Now goodbye, I’ll write you when Bakst and I are further along.
Lovingly
Willa
TO DUNCAN M. VINSONHALER
August 27 [1923]
Ville d’Avray, France
My Dear Judge Vinsonhaler:
(1) First let me acknowledge receiving from you a check for one thousand dollars, which shall be endorsed to Mr. Bakst as soon as the portrait is completed. The work has taken much longer than he thought at first, and both he and I need a rest from it. I had no idea that sitting for a picture was such hard work. I have not been in the best of health this summer, and now I am going down to Aix-les-Bains for three weeks. When I return I will have three more sittings with Bakst for details of the figure—he eventually did a half-figure, seated, with the hands. The face will be practically completed in
tomorrow’s sitting, and I think the likeness very unusual.

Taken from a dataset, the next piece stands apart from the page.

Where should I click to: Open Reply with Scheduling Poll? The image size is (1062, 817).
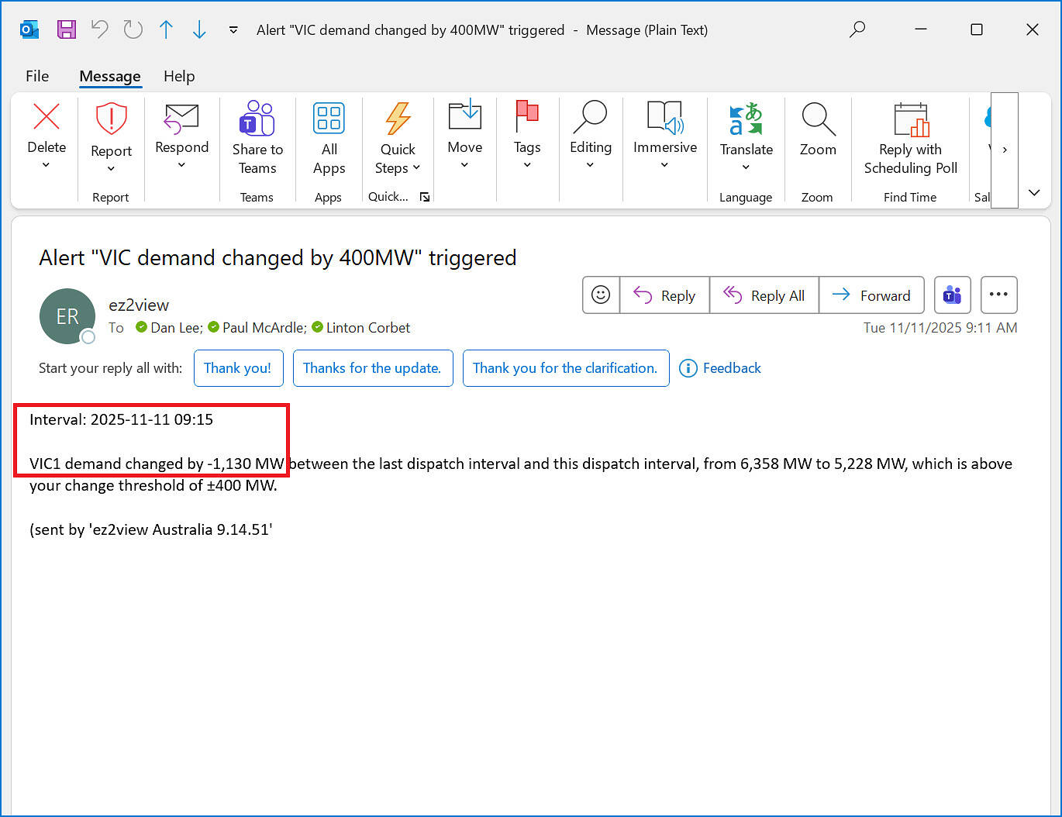pyautogui.click(x=910, y=140)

(2) I know that my parents will want to go up to Omaha to see the picture, but I don’t know about asking them to unveil it. You know old people are sometimes very much fretted and wearied of doing something a little unusual, and both my father and mother are rather nervous people. Won’t you let me put the question to them and then follow their wish in the matter? I know you would not want to put any sort of strain on them. I think it likely that they would much rather sit quietly by, with no responsibility, and let my little niece, Virginia Auld, unveil the picture. (By the way, Judge Vinsonhaler, I wish pictures didn’t have to be unveiled! And won’t you do what must be done just as quietly and simply as possible. I like to feel that you want my picture because of a feeling of friendliness, because I’ve pictured truthfully the life you know. Don’t, please, let people like Mrs. [Margaret Badollet] Shotwell [of the Omaha Daily News] turn all this nice feeling into cheap newspaper copy and make me heartsick about it.)
To return to my little niece, she is a great pal of mine, and I think her grandmother would love to have her for an understudy. She’s a charming young girl, and not a bit cocky.
(3) Bakst is to have an exhibition of his work in Philadelphia, in November, and in Boston in December, and he asks permission to exhibit this portrait among his other pictures. I don’t feel that I can grant him this without the consent of your committee, but it is customary to extend this courtesy to painters and I hope to hear from you that your committee is willing. In that case, he will select the frame—a very important matter—though the frame would probably have to be made in New York.